Author: Dr. Rich Artym Date: To: exim-users CC: rich Subject: Re: [Exim] Long time down MTAs
Philip writes:
> > This coupling of outgoing failure to incoming acceptance should be
> > under the control of the administrator.
>
> Not quite sure what you are getting at there, Rich. Exim doesn't reject
> messages based on any outgoing failures. It's only when it comes to try
> to deliver a message (to a specific recipient) that it notices a host
> has been down for a long time.
Oh dear, I am guilty of taking the first post of the thread on face
value, and assuming that there was now a new-fangled semantic that
rejected new incoming items on the basis of delivery failure for old
items to the same destination. This made me unhappy. :-) I'm glad
to hear that this was a figment of my imagination.
> I can't really find a way of turning that round into how Exim actually
> works! Sorry. Maybe it's too late on a Friday afternoon...
Good point. I must remember not to post on a Friday afternoon myself. :-)

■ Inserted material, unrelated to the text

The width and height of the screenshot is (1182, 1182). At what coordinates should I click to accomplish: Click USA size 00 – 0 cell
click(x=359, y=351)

> (2) If a host has been dead for a week, I see no point in trying to
> deliver a new message for another four days. I can see a problem related
> to when you last tested the host if the current attempt fails, and I'm
> going to think about that, but if you've kept on trying regularly and it
> keeps on failing, I think you should give up.
And I'd probably agree with you, but policy at any specific site may
be different, possibly for good reason, which is why flexibility in
configuration is important. I think Exim does a pretty good job in
that area, although I am sure it can be improved.

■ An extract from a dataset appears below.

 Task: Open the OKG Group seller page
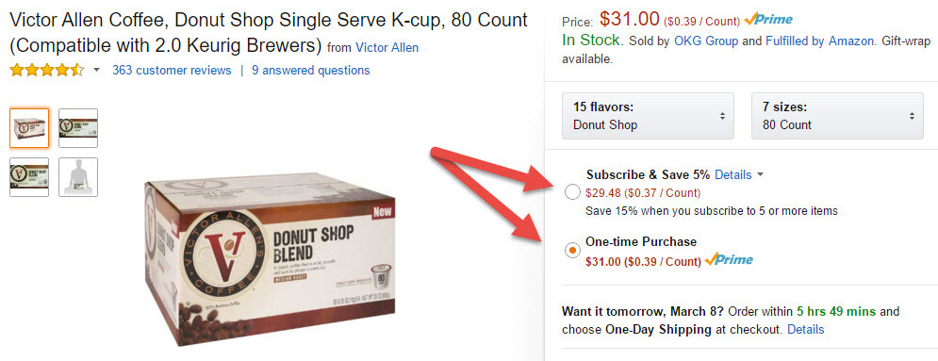(x=706, y=41)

> > I have felt for a while now that we have needed a
> > little more parametrization on the operation of delivery deferral,
>
> I can't disagree with that, having implemented an MTA with half a
> zillion options... :-) There is, for example, the delay_after_cutoff
> option in the smtp transport, which relates to this.

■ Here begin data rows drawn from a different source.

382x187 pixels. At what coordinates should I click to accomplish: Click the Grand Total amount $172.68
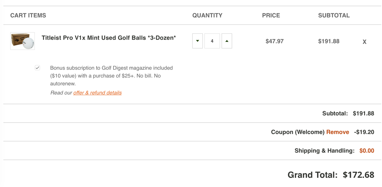[x=358, y=175]
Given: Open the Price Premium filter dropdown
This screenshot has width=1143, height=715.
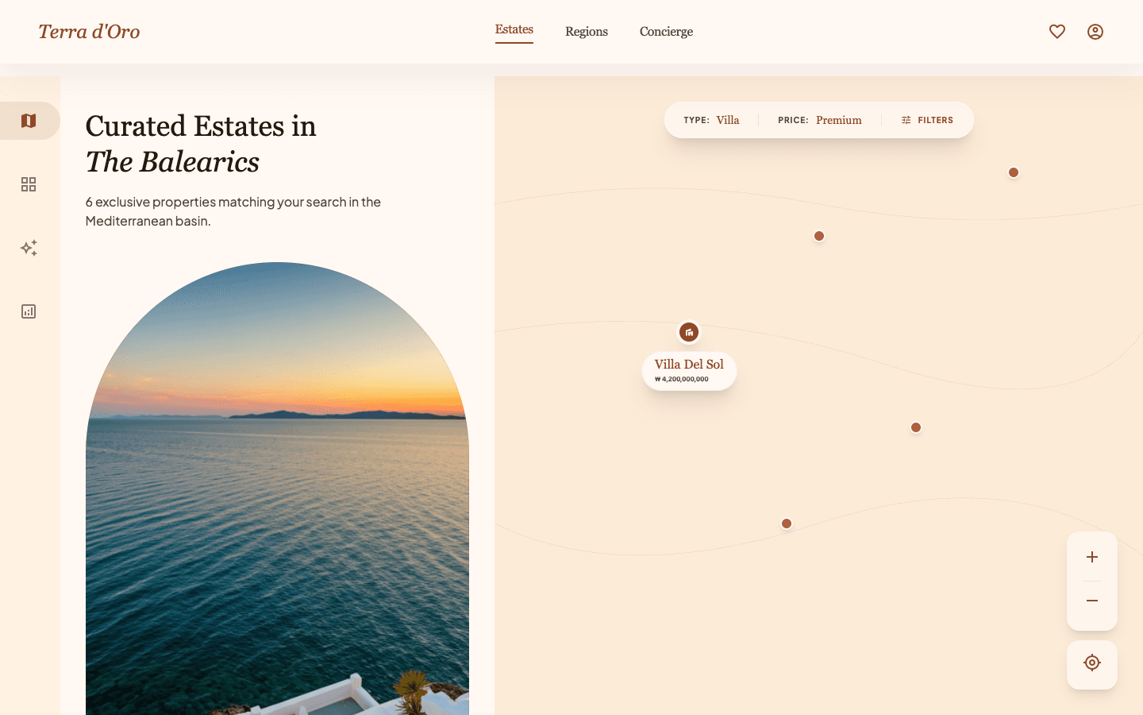Looking at the screenshot, I should click(x=819, y=120).
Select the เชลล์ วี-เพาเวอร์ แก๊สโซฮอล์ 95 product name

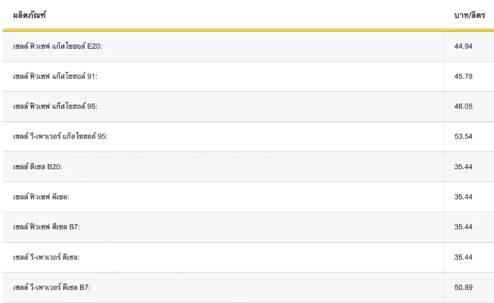(x=61, y=136)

Yes, there are quite a few options in Exim, but we love them. :-) It
occurs to me that the "state space" here consists of destination-based
retry timing versus per-item retry timing, and that in the former, one
could use incoming items as triggers to reset the algorithm or merely
to fire off another ad hoc attempt, and in the per-item retry system
then one could parametrize the algorithm with a modifier based on the
long-term delivery behaviour for the domain in question. In other words,
it's not just one or the other -- there is an interesting parameter space
there in between the two extremes to explore. [I'm reasonably certain
that I'm being serious. :-)]
Strict per-item retry algorithms are of course somewhat wasteful and
(one might say) unnecessarily "dumb", but a little further in from the
edge of strictness they have some useful properties in promoting
responsiveness in an environment where, for one reason or another,
destinations that are "up" do not always respond on every connection.
And it's *always* better to err on the side of too many attempts
rather than to perform too few and end up returning an item to sender.